Apple held their annual developer conference yesterday and as was widely expected, introduced a brand new design across their operating systems. They called it their “broadest” design update ever and they are right - never before have they updated the look across so many operating systems at once.
This new design is called “Liquid Glass” and I downloaded the betas on my iPad and test iPhone right after the keynote. I have a few impressions, a few thoughts on the wide ranging reactions on social media and more. So let’s dive in.
Our brain is meant to hate changes
Evolutionary research dictates that in the past, a change meant an “unfamiliar” situation which could mean danger - new threats in the form of an animal or a deadly plant that could be fatal. Over centuries, humans have been hardwired to deal with change aggressively. It is a survival mechanism. This is why a lot of us struggle to make changes to our habits even if it’s for our good. This is why it’s difficult for some people to leave a toxic workplace for example, because they are afraid of what’s next.
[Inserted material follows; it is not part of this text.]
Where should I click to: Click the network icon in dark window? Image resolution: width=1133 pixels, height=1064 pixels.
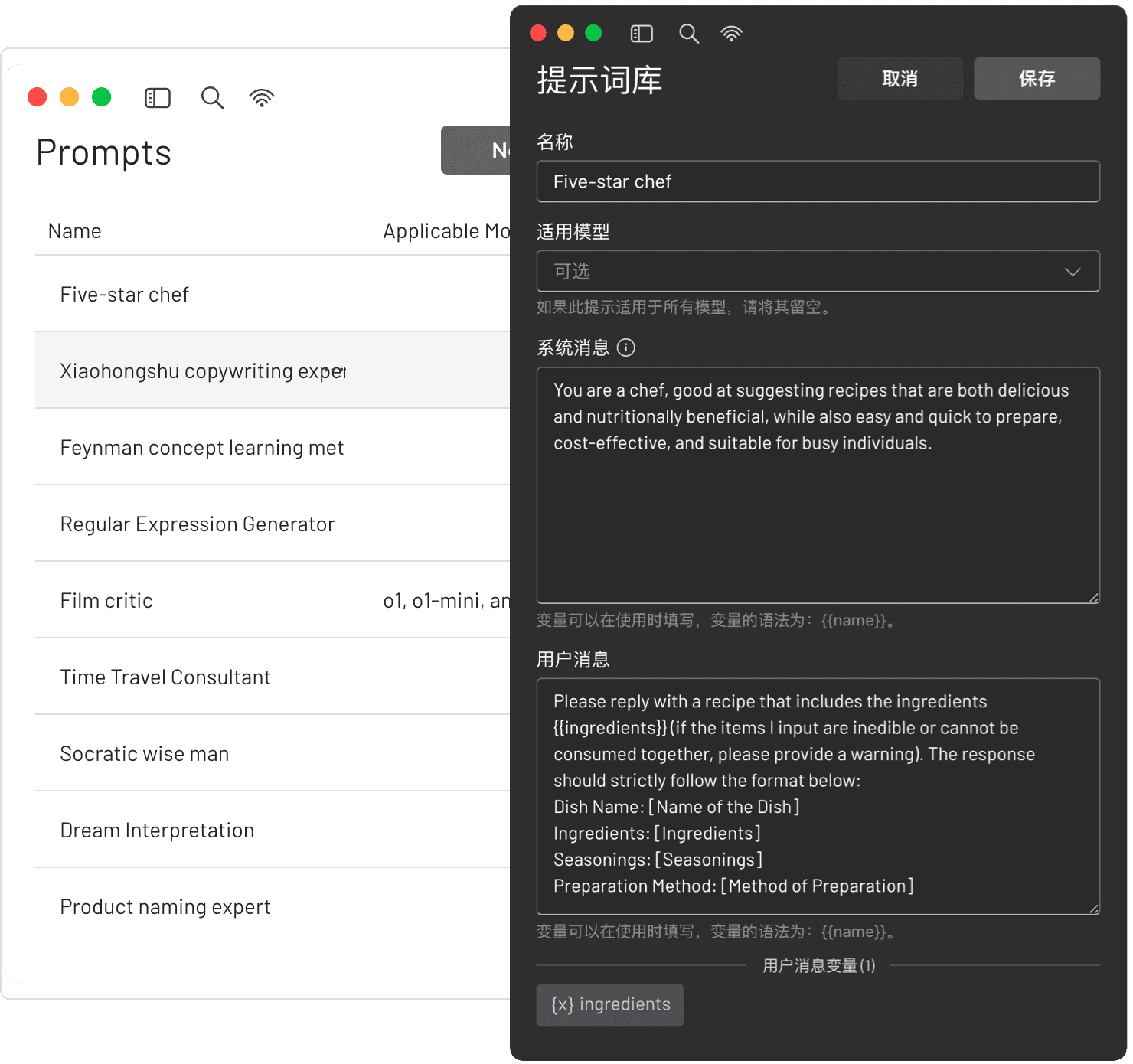(731, 34)
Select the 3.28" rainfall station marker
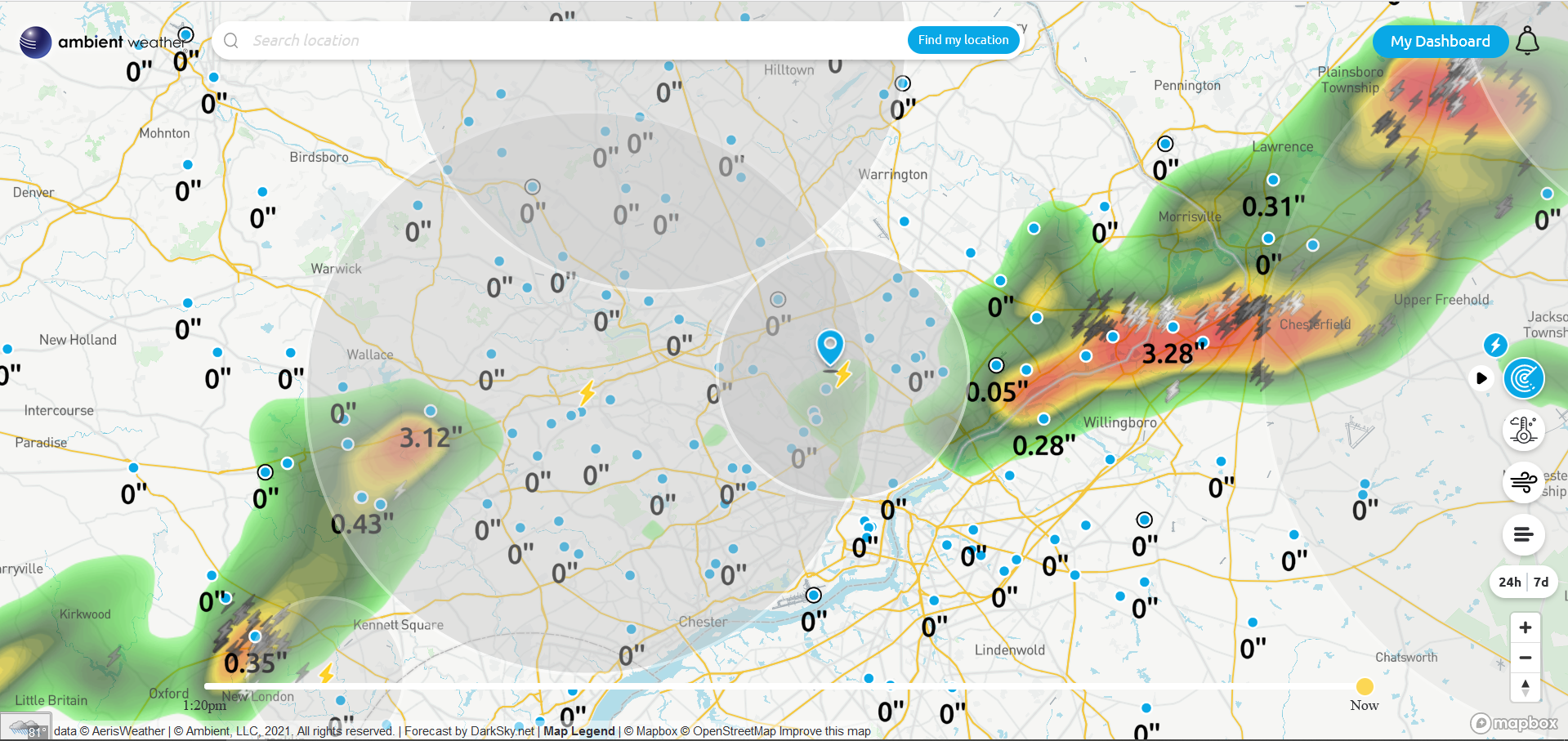1568x741 pixels. click(1173, 328)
So it’s no doubt, that the reaction to the new design wasn’t unanimously positive. I have actually seen a lot of positive feedback online too, some people are absolutely loving the new design and are swearing by it but there are also large groups of people who are keen to point out little inconsistencies, issues and just hate on it as a whole.
Funnily enough, these are the same people who kept clamouring over the years that the iOS design had become stale. Now that they have a new design, the goalposts have changed.
Just an icon pack? Hello again Windows Vista?
Before I dive more into what has actually changed, if you take a mere look at the screenshots on Apple’s website (like this one above of the macOS widgets), you are bound to find this slightly familiar to the infamous Windows Vista.
This is understandable because Windows Vista also dealt with translucency and glass. But Liquid Glass is a little more nuanced than that. Apple also has the advantage of hardware that Windows Vista sadly did not have. As some would say, Windows Vista was ahead of its time. Achieving great translucency effect while maintaining realism requires good amount of GPU power and hardware, something that PCs in the mid 2000s did not have. Apple devices of today are way more powerful than those PCs and have the ability to do this right for the first time.
Some people have even gone on to simply call this new design as an icon pack with the “glass effect”, saying that Android has been doing it for years. Well, but that’s grossly understating the amount of work that’s gone into this and the way the whole system works. This is not just about simply adding translucency to every button in your app and calling it a day. There’s a reason why designers on Figma are going gaga over how to replicate this without more guidance from Apple. The way the shape behaves to light and content is dramatically different from a mere “clear glass” effect.
So what is Liquid Glass?
Inspired by visionOS, Apple’s designers set out to create a universal design across platforms. They started by taking the material our screens are made of - “glass” and combined it with the fluidity that we expect from a digital experience.
Liquid Glass behaves like a lightweight, fluid, transformative material. There are lots of fun, cute animations sprinkled throughout the OS. But as the name suggests, the foundation for all of these experiences is a glass like substance creating depth and hierarchy.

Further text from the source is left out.